In other words, Madam Justice, you admit, just as you breathe, that the justices of the left wing of the Court are individually incapable of independent thought. Groupthink is your bible. The constitution is an heirloom. But it’s YOUR heirloom, or so you think, and you’ll bastardize it all you like, right?

Ginsburg is saying that class diversity is a source of weakness. By rejecting class diversity, the Left is capable of ignoring reconciliation of diametrically conflicting positions (e.g. make abortion, not love; selective exclusion; etc.). A house divided and all that.

No big surprise.

From the conservative wing, the opinions have been generally thoughtful, closely-reasoned explanations about how the law under review comports with the Constitution. I’m not saying they were flawless decisions, but at least there was some solid reasoning behind them. This is what we’ve come to expect from Scalia and Thomas, and Alito is doing quite well too; Roberts, well, the jury is still out.

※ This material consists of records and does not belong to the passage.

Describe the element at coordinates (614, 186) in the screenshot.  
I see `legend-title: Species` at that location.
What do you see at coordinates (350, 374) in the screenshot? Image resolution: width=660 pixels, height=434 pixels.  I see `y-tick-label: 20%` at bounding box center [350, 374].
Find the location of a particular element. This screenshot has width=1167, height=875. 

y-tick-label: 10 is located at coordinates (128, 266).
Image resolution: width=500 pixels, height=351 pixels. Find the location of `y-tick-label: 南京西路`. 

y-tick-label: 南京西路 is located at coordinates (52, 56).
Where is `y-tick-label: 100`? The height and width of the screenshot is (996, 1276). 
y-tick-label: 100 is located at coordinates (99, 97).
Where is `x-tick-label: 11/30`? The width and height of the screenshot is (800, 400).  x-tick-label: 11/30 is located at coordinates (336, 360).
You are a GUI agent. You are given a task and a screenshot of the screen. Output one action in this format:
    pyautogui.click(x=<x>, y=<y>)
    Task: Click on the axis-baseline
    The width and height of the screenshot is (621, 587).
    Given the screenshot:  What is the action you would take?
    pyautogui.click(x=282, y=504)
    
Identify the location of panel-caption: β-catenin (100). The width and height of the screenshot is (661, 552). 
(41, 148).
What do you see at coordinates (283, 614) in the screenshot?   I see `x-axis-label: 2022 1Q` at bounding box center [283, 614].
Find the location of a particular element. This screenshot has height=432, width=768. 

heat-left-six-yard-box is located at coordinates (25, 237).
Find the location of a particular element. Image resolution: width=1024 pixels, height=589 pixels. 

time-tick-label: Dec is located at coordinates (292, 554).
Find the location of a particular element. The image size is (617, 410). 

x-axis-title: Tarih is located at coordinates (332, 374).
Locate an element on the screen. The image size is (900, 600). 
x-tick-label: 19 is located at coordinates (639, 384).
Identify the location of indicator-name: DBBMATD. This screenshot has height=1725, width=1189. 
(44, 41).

From the liberal wing, we get nothing of that quality. The gay marriage rationale was just an intellectual embarrassment; in comparison, the old “emanations of penumbras” seemed downright scientific. So what’s going on? Kagan and Sotomayor I consider useless, vacuous drones with no business there at all. But Kennedy and Ginsburg are hardly idiots; they should be able to give us something with more substance. Of course, Ginsburg was always pretty closed-minded, and now that her brain is fossilizing she’s getting worse. But she should still be able to give some sort of rationale, even a silly one, for her judicial decisions. She certainly used to—she made a fetish of making sure that the world knew about her cranky thought processes. Now that she’s relying on Kennedy’s decisions, I suspect that her condition is even worse than it looks.

The huge conceptual difference between the Court and other basically arbitrary authorities—legislatures, kings, bureaucracies, and (nowadays) Democratic presidents—is that the Court explains its reasoning. The tough part is that those reasons really should make some sort of sense, even if only of a weird sort. And the Liberal decisions don’t.

1. Look at the horrible human being (Ginsburg)
2. No one is going to forge diddly-squat with Roberts, who is a trembling moron
3. It doesn’t matter anyway. These people will flat-out lie to get appointed and then do what their Libtard masters demand.

What’s needed is a return to the 19th century understanding of constitutional government, where the constitution is supreme, rather than the supreme court; where the oath to uphold the constitution is exactly that – meaning that when the supreme court goes against the constitution it is opposed by the other branches and even lower court judges, and state officials, because words do have objective meaning. Making the supreme court the sole arbiter of what the constitution means makes it, in Thomas Jefferson’s words, “a despotic branch.” We have put ourselves under the rule of lawyers, not the rule of law.

Sentimentality always succeeds when moral courage fails.

Decide where you want to go and then figure out how to get there.

These people should have been travel agents, not judges.

Carol Herman | July 11, 2015 at 7:02 pm

Or as Sandra Day O’Connor used her vote; count off 4 others. And, agree with them. Of course, only if she could write the opinion. And, in one year she took both sides. Got to write both opinions. While, at the same time stiffing the Chief, who was Rehnquist.

Today, nobody refers to any of Sandra Day O’Connor’s written opinions. Though she did invent the “fork.” There wasn’t a single argument she made that didn’t involve “forks.”